More than the collection of common data that should ideally be shared among counterparties, this is the transmission of information that worry corporates at a time cyber-crime has never been so important. We still transfer data via fax, post or mail, when there are technologies to transfer on a secured encrypted way data from A to B. The pity is that a lot of similar and competitive solutions are emerging at the same time. The technology derived from block chain (i.e. DLT Distributed Ledger tech) should provide us with solutions. Ultimately, the aim would be to secure, scalable and decentralized platform(s) for collecting, sorting, validating, storing, sharing and updating KYC data, benefiting a network of participants, including obviously banks, regulators, supervisors and corporates. Such initiatives require supervisors and regulators consent and support if they want to be effective and fully supported by all.

Money laundering issue

As explained, the context is extremely difficult with recent astronomic fines and coming ones. When it comes to compliance in general aimed at anti-laundering (the so-called AML) and countering the funding of terrorism (the so-called CFT), banks have cold feet. They are facing increasing pressure on multiple fronts. The regulators have significantly raised the bar and have higher expectations when it comes to measures applied by financial institutions for detecting, preventing and reporting on suspicious flows of funds. Therefore, the Customer Due Diligence and Know Your Customer processes makes life more and more complicate for a treasurer. These days, the Politically Exposed Persons (i.e. PEP’s), Ultimate Beneficial Owners (i.e. UBO’s), the Ultra High-Risk Countries (i.e. UHCR’s), the High-Risk Industries, Dual Goods (with two potential uses), Trust structures or Foundations and God knows what else are complicating the on-boarding process and restricting businesses across the world. Complexity can change the way of doing business for corp’s and for banks as well.

What are the problems?

What are the reasons to prevent such a logical solution, like the one SWIFT is exploring? Some smaller banks seem to be reluctant and not prepared to such global solutions. The large banks must find solutions and are enthusiastic where smaller ones seem to be less motivated by such a global tool.

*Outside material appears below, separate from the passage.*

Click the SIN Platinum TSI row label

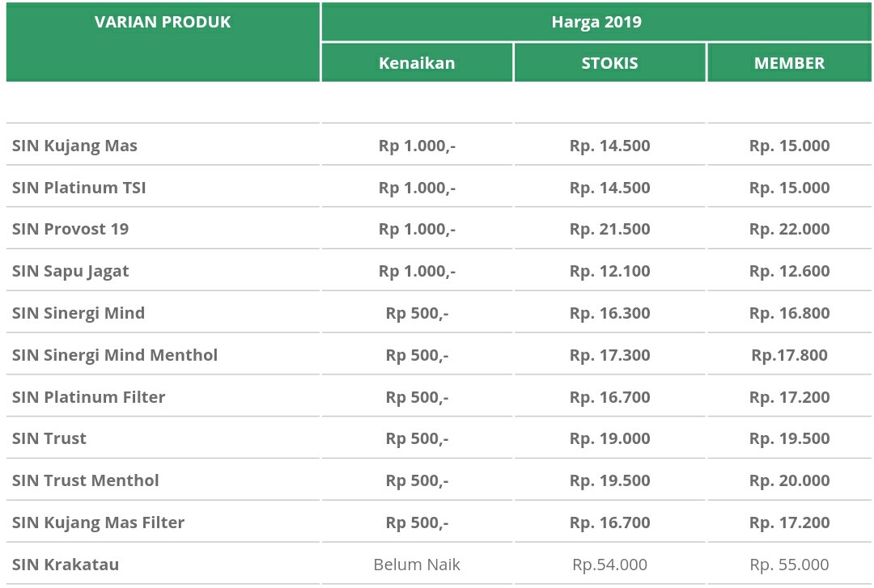pos(78,188)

The diversity of KYC’s and data collected is a second issue. Banks seem to be unable to find a common ground on what they really need. The documents required are also on different format and forms making life of treasurers even tougher. Without standardized information and formats, without a comprehensive list of documents required and a clear frontier between KYC documents and other types of documents a bank needs, there is no possible global solution foreseen. At the time engineers are promising robot and machine learning solution to solve all our problems, we can be skeptical and doubtful. We need a larger momentum from the market and from banks to find a global solution, if not, it would have been already implemented successfully. In such situations, the best is to start with one or more solutions and wait for the market to better organize the problem and to see which solution will emerge. Furthermore, if we take the recent example of the central ultimate beneficiary owner (i.e. UBO) register States in EU must implement, treasurers could easily imagine that the amount of data and recipients of these data related to KYC will increase, without being able to share this piece of information with many potential users of it. “Why should we repeat disclosures without being able to share them?” is the question treasurers are raising without finding the answer. The answer is that it seems to be more complicate than it looks like, I’m afraid.

We as treasurers must continue pushing and lobbying for a central solution, local solutions or even proprietary ones, to slightly reduce the workload and secure processes. Because, the main issue beside the workload and administrative burden remains the security in transferring the data from the corporation to the bank, in unsecured ways. Ideally, one day, we will have a central repository to which we will transmit updated data in a fully secured way or why not if it is a SWIFT register, via eBAM messages. I do not think it is wishful thinking. I simply require more involvement from treasurers to get a momentum from all banks and stakeholders. Do not complain about a process if you do not try to find solution to your problem. It is unfortunately often the case.